UID PID PPID C STIME TTY TIME CMD
daemon 2433 1 0 Dec 08 ? 0:03 /usr/lib/nfs/nfsmapid
access 1
exece 1
fcntl 1
lwp_exit 1
mmapobj 1
rexit 1
sysi86 1
fstat64 2
getrlimit 2
mprotect 2
pwrite 2
systeminfo 2
doorfs 3
getpid 3
getuid 3
llseek 3
lwp_park 3
memcntl 3
setcontext 4
sigaction 4
munmap 5
pollsys 5
sigwait 5
sysconfig 5
lseek 6
readlink 14
resolvepath 17
mmap 18
lstat 19
stat 19
brk 20
gtime 22
read 22
lwp_sigmask 25
fstat 27
close 32
open 36
write 38
pread 185
p_online 256
ioctl 291
So, clearly there are some additional stat()s going on when we're slow:
asgard # dtrace -qn 'syscall::stat:entry { @[ustack()] = count(); }' -c "ps -fp 28507"
UID PID PPID C STIME TTY TIME CMD
leftwing 28507 28504 0 12:39:37 ?? 0:00 -bash
...
(snip)
...
libc.so.1`_syscall6+0x1b
libc.so.1`srch_dir+0x3db
libc.so.1`srch_dir+0x4e0
libc.so.1`srch_dir+0x4e0
libc.so.1`_ttyname_common+0x2a2
libc.so.1`_ttyname_dev+0x26
ps`gettty+0x3d
ps`prfind+0x4b
ps`print_proc+0x27f
ps`stdmain+0x1221
ps`0x40317c
239
libc.so.1`_syscall6+0x1b
libc.so.1`srch_dir+0x3db
libc.so.1`_ttyname_common+0x2a2
libc.so.1`_ttyname_dev+0x26
ps`gettty+0x3d
ps`prfind+0x4b
ps`print_proc+0x27f
ps`stdmain+0x1221
ps`0x40317c
247
libc.so.1`_syscall6+0x1b
libc.so.1`srch_dir+0x3db
libc.so.1`srch_dir+0x4e0
libc.so.1`_ttyname_common+0x2a2
libc.so.1`_ttyname_dev+0x26
ps`gettty+0x3d
ps`prfind+0x4b
ps`print_proc+0x27f
ps`stdmain+0x1221
ps`0x40317c
264
So now that I look at it, all of the slow/double question mark processes are processes that do have ttys and also happen to live in non-global zones....
asgard # time ps -z global | wc -l
79
real 0m0.017s
user 0m0.005s
sys 0m0.018s
asgard # time ps -z tutor | wc -l
68
real 0m10.222s
user 0m0.021s
sys 0m9.810s
looking into ps.c... it looks like if a process is identified as having a pty, we'll go and look up the number of that pty by searching for the appropriate device nodes in places listed in /etc/ttysrch.
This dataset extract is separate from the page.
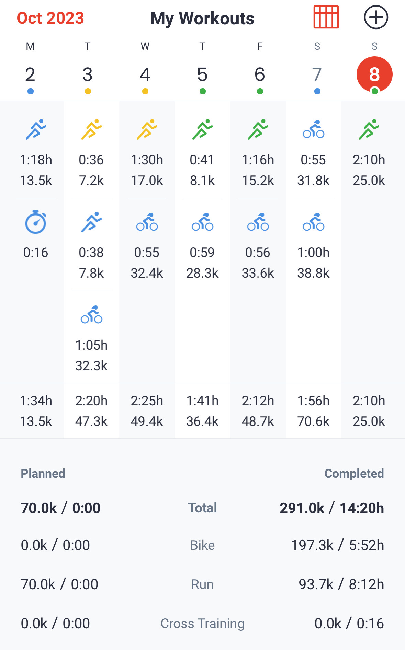This screenshot has height=650, width=405.
Task: Open Wednesday's yellow 1:30h run icon
Action: [x=147, y=129]
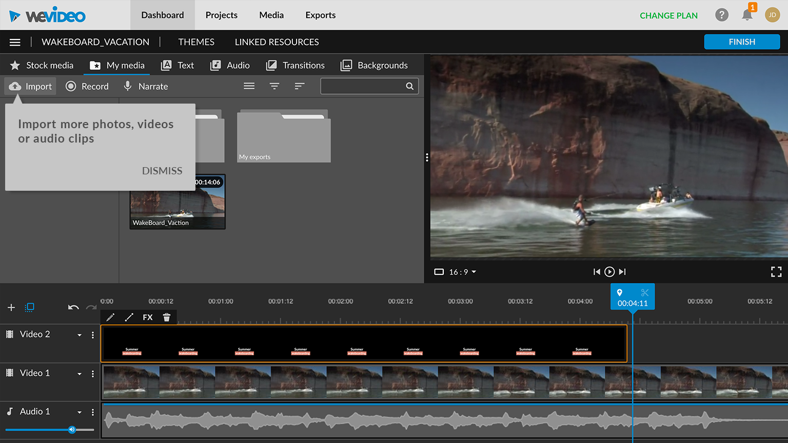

On my box, that file contains:
/dev/pts
/dev/vt
/dev/term
/dev/zcons
As we don't find it there, we do an exhaustive search (hence all the stat() through /dev), decide we can't find the pty, give up and return "?", which is then displayed as the second ? in the TTY column.
If run from within the zone, ps is able to see the device nodes in the in-zone /dev/pts and everything works fine.